Si l’abandon d’une consigne nationale pour recyclage et réemploi des bouteilles plastique et des canettes aluminium est désormais acté, jugée pourtant comme un levier indispensable (+10 points) pour que la France atteigne les objectifs européens de recyclage de 55 % pour 2030 par Citeo et de nombreux metteurs sur le marché, c’est un autre sujet de préoccupation qui a poussé l’éco-organisme à prendre la parole vendredi dernier : celui du projet d’arrêté modifiant le cahier des charges des éco-organismes actuellement soumis à consultation publique jusqu’au 11 septembre.
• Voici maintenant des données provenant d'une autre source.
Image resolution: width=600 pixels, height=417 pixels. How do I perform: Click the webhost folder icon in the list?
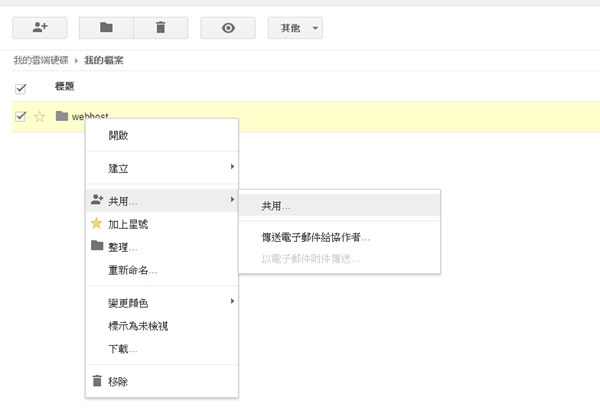(x=62, y=116)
Suscitant colère, incompréhension et inquiétude, son directeur général Jean Hornain regrette l’orientation prise par les autorités : « L’idée de cette concertation était de décider des grands leviers de performance sur les plastiques. On ressort de ces échanges avec un projet qui coutera au final plus cher, qui sera plus administré et qui n’en sera pas plus efficace ! ». Ce sont ainsi 300 millions d’euros qui seront facturés en plus aux metteurs sur le marché, sans que de nouveaux leviers d’action supplémentaires aient été identifiés. Une pilule difficile à faire passer alors que le coût de la REP a déjà doublé pour atteindre 1,6 milliards d’euros en l’espace de cinq ans.
Citeo pointe également du doigt un champ d’action plus restreint pour les éco-organismes si le projet devait passer en l’état. « Pour la question du réemploi par exemple, nous ne pourrons plus allouer librement l’enveloppe accordée. Le cahier des charges devient plus prescriptif, c’est l’administration qui décidera désormais à notre place ! », s’insurge Jean Hornain. « Sur la question du recyclage, les fabricants étaient auparavant sanctionnés selon la recyclabilité de leurs produits. Désormais, c’est le taux de recyclage et de développement d’une filière qui seront sanctionnés, sans pour autant avoir de leviers d’action sur les collectivités. Dans le même esprit, on abandonne la consigne mais l’on devra fournir des rapports réguliers sur son avancement … Selon nos estimations, à ce rythme, nous devrions fournir à l’Ademe un rapport par semaine pour validation ». Avec ce projet de cahier des charges, « on entre dans une technocratie et une dérive procédurière sans précédent ».
Et Jean Hornain de conclure : « On attend au contraire de la simplicité pour remporter l’adhésion de toutes les parties prenantes et gagner en efficience. Pour cela, nous avons besoin d’un Etat stratège et que chaque acteur assume ses responsabilités ».